Speaker
Description
Real-time inference with sub-microsecond latency is critical for the Level-1 trigger systems at the High-Luminosity LHC. We present an end-to-end, open-source framework that spans model optimization, quantization, and FPGA deployment, enabling the translation of high-level neural network or generic dataflow models into resource-efficient FPGA implementations.
Within the workflow, we introduce High-Granularity Quantization (HGQ), a quantization framework that simultaneously optimizes the model's resource utilization and accuracy through quantization-aware training with differentiable bitwidths, all with native Keras-like training speeds. The framework supports both conventional matmul-based neural network architectures, ranging from classical dense operations to multi-head attention blocks, as well as fabric-native architectures that map efficiently to FPGA Look-Up Table (LUT) primitives. Users can freely use either architecture or combine both in a single model to achieve optimal trade-offs between accuracy, resource usage, and latency.

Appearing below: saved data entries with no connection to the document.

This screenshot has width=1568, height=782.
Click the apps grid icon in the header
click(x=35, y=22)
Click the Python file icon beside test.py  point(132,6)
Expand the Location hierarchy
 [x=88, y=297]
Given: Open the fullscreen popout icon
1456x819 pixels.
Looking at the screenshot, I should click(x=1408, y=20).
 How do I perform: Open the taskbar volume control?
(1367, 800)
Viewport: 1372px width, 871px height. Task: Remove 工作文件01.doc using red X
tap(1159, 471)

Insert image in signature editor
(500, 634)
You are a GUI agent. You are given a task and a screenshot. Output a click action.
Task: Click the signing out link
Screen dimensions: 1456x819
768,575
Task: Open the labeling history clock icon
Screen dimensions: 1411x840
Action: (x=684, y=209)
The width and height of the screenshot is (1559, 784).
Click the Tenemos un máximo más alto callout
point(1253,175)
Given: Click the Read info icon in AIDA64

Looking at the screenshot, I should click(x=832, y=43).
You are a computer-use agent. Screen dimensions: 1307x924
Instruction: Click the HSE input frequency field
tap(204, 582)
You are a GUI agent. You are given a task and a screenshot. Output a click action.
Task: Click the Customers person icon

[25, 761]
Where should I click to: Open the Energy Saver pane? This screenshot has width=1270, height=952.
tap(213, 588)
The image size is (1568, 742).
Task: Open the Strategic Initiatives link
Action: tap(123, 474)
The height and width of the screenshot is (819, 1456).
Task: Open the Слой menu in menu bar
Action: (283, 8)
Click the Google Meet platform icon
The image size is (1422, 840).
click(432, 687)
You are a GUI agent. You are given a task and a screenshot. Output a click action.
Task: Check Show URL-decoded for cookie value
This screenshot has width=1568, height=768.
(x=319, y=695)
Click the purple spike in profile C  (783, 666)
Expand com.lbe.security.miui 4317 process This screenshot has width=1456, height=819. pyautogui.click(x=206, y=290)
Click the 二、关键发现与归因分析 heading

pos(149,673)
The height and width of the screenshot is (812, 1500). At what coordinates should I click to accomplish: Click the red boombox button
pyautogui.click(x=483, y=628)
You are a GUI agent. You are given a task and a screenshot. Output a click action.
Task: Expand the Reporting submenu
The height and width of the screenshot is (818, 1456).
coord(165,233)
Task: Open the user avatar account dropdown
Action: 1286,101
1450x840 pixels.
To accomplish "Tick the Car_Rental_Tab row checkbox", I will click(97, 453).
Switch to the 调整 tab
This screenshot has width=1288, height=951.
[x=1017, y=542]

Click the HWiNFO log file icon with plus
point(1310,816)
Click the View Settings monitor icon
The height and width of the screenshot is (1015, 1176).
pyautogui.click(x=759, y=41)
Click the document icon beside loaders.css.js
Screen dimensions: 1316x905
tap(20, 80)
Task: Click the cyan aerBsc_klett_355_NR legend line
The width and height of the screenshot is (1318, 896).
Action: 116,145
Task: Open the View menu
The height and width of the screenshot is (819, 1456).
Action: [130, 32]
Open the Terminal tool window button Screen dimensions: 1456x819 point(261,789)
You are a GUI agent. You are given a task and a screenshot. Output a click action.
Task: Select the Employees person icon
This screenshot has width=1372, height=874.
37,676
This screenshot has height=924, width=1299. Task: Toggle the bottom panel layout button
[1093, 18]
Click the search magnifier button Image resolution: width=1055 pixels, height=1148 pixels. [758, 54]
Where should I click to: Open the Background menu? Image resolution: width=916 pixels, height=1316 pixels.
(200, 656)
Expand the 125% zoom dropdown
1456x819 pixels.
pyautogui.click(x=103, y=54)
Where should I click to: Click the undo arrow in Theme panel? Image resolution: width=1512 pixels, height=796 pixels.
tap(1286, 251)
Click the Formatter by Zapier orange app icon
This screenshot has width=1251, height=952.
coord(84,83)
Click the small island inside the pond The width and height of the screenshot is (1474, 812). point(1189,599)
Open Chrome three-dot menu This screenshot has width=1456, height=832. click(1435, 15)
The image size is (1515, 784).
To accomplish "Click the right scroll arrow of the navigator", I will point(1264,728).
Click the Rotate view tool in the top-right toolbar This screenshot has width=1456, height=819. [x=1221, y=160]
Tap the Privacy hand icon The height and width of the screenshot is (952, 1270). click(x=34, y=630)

On the backend, we present da4ml, an HLS compiler that optimizes and converts unrolled static dataflow graphs, such as machine learning models for L1T, into RTL firmware in either Verilog or VHDL. Specifically, the framework can optimize constant-matrix-vector multiplication (CMVM) operations into efficient adder graphs, enabling DSP-free implementations for a wide range of models. The package also provides a compilation-free precise resource surrogate and bit-exact emulation of the compiled models via a C++ based interpreter, allowing for rapid design space exploration and model validation.
To facilitate adoption, the HGQ and da4ml packages are designed with user-friendly APIs that integrate seamlessly together. Furthermore, these packages can interface directly with hls4ml, allowing users to leverage the strengths of all three frameworks and utilize existing workflows without friction.